Task description:
Please retype the data in full and exactly; the pictures are not part of the copy.

---------- Extracted material ----------

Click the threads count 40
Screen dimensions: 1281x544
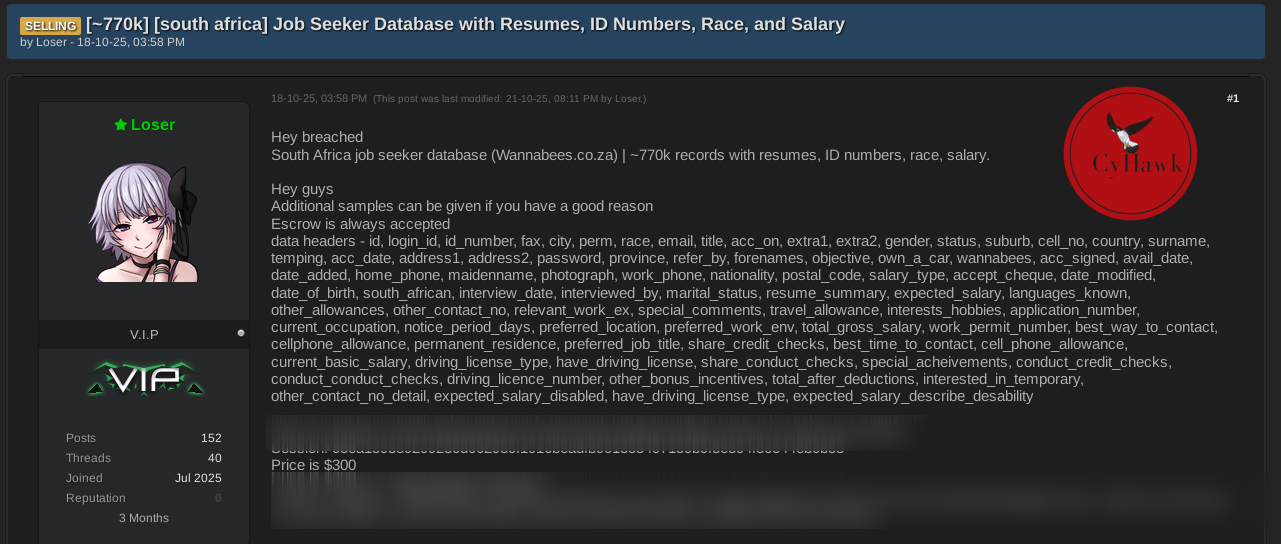pyautogui.click(x=214, y=458)
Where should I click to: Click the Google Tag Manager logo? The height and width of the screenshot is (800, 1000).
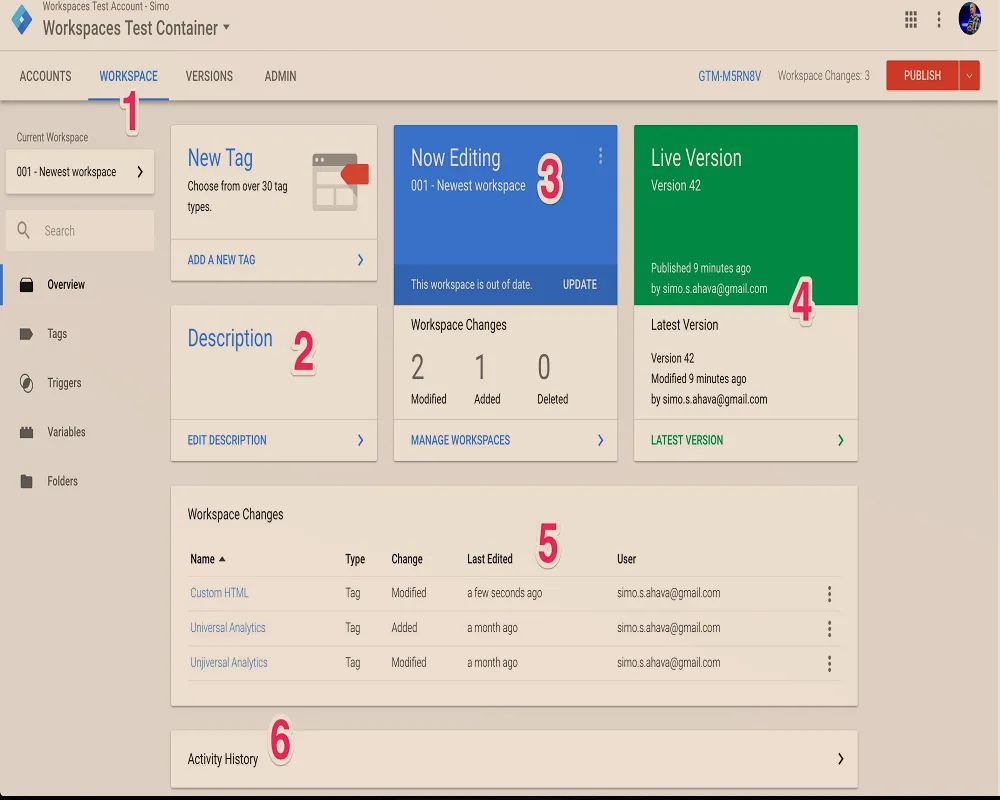(x=20, y=19)
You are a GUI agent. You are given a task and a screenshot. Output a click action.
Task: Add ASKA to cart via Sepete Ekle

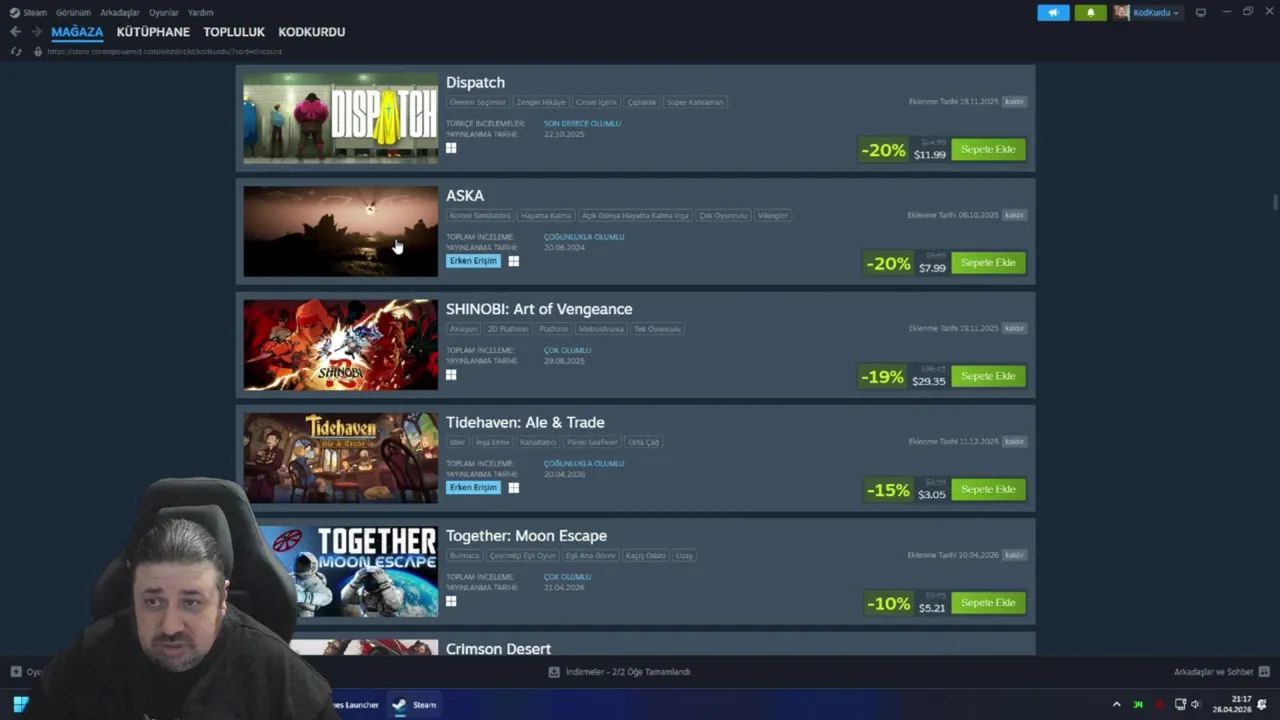988,262
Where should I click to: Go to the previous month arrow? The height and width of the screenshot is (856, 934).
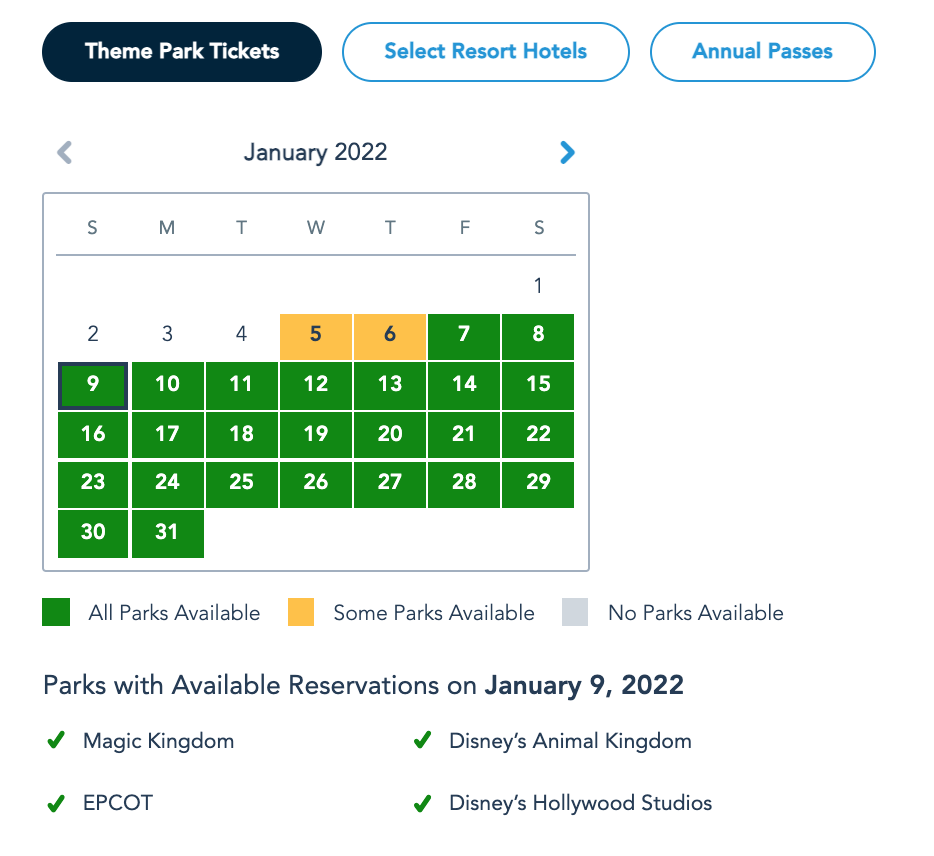(x=65, y=152)
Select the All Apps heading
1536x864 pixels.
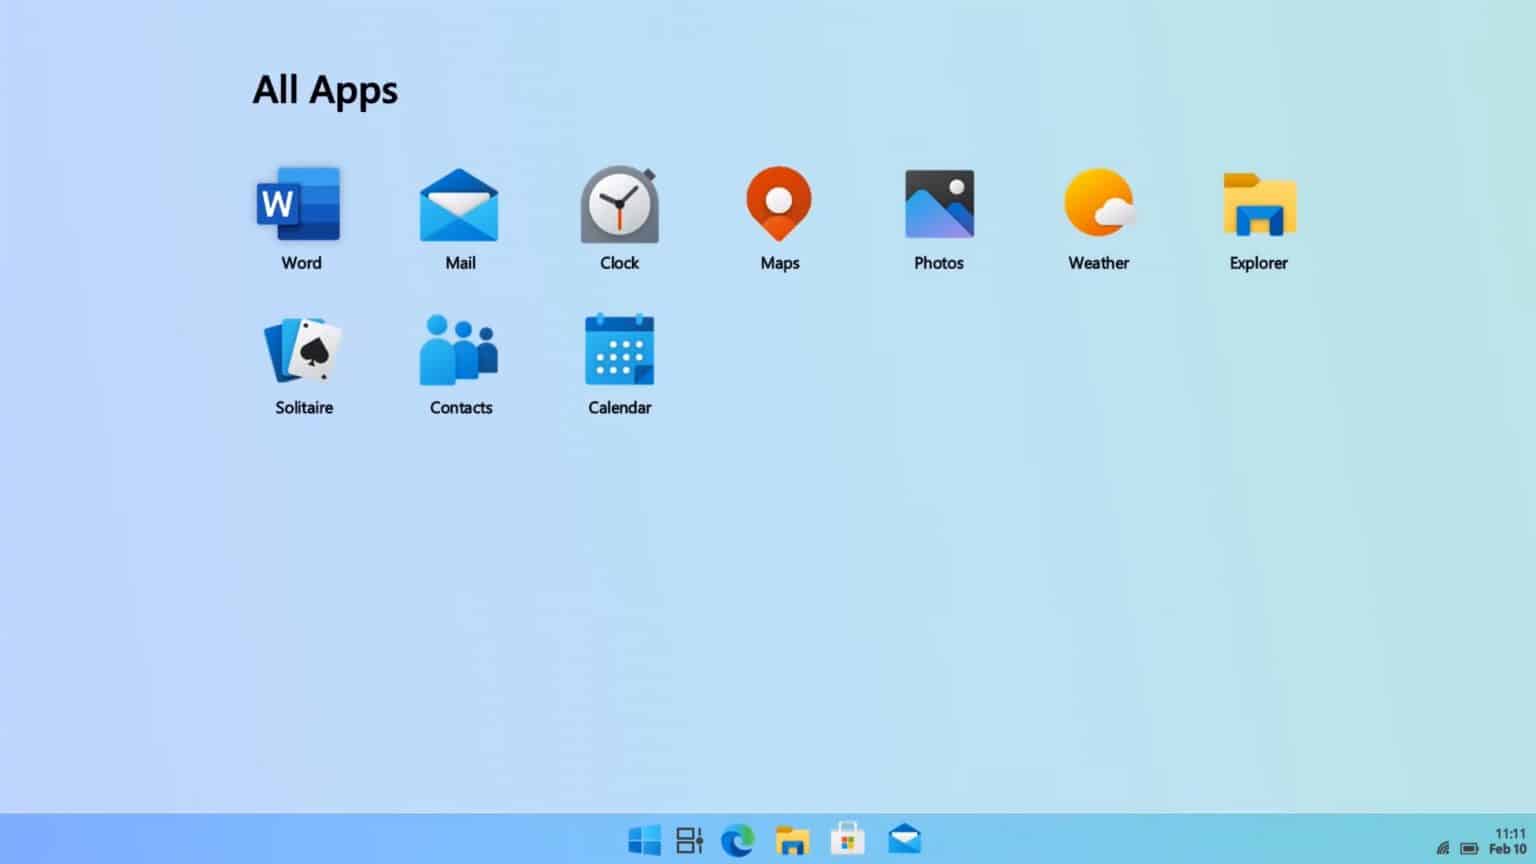[x=326, y=90]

----------

Expected answer:
Click the threads count 40
Screen dimensions: 1281x544
pyautogui.click(x=214, y=458)
Where should I click to: Click the Google Tag Manager logo? The height and width of the screenshot is (800, 1000).
(x=20, y=19)
You are a GUI agent. You are given a task and a screenshot. Output a click action.
Task: Add ASKA to cart via Sepete Ekle

988,262
Where should I click to: Go to the previous month arrow? The height and width of the screenshot is (856, 934).
(x=65, y=152)
Select the All Apps heading
1536x864 pixels.
[x=326, y=90]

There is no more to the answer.